Two big names from the industry- international accountant
and shipping consultant Moore Stephens and broker Intermodal- imply that the
worst is not over yet for the maritime industry. It appears that vessel values may
well fall further and costs increase.
Moore Stephens partner Julian Wilkinson says: “For shipping
in 2012, it was not so much a case of ‘Crisis, what crisis?’ as ‘Crisis, which
crisis?’ This year will be equally challenging. Operating costs are going to go
up.” Wilkinson expects that banks will exert more control over shipping as debt-to-equity
ratios deteriorate, and scrapping of ships will accelerate because of the “considerable
gap between the volume of new building deliveries coming onto the market and
both the amount of tonnage scrapped and the availability of suitable demolition
facilities.”
Intermodal’s analyst Panos Tsilingiris seems to agree. Examining
whether this is the right time to buy ships, he says, "Currently, the
indicative value of a 5-year old Panamax is high $ 17 million. Such levels were
last seen 10 years ago in January 2003. At first sight, this looks like a
strong hint to buy, but is it? Back then, the respective one year TC rate was
at mid-11,000 $/day. By contrast today's 1-year TC rates for a Panamax
struggles to stay in the 7,000s $/day range, while operating expenses are
substantially higher. If the present depressed chartering market persists,
which is implied by the bleak FFAs outlook and the recent 2-year period TC
which is in the region of 6,500-7,500 $/day, then prices could go further south”.
Analysts point out that, along with fuel and crew costs,
regulatory costs will become particularly high, leaving operators with no place
to hide. Besides, falling asset prices have another consequence; as Wilkinson says,
“The danger is that each successive fall creates a new benchmark”. The Moore
Stephens partner feels that the Ballast Water Convention coming into force will
have a huge impact on costs. “Ballast water is not sexy, but it is expensive,”
he says. Although there is some time before the Convention comes into force, he
feels, “Owners need to be thinking now about where the money for retrofitting –
and it is a lot of money – is coming from”.

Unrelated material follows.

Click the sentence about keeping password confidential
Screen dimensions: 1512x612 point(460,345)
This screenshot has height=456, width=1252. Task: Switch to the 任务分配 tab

Intermodal’s Tsilingiris warns against counter cyclical
ordering of vessels. “In the 1980s, any hope for market rebound was killed by
the excessive ordering during of 1982-1984…. a clear lesson to be learnt from
the 1980’s crisis is that counter-cyclical massive ordering shouldn’t occur
again" he said.
It appears that shipping, stuck between a rock and a hard
place, will have no choice but to absorb higher regulatory and operating costs
in the near future. In an atmosphere of declining freight rates, says
Wilkinson, adding that the industry is “like a commuter facing another increase in rail
fares and no extra money coming in”.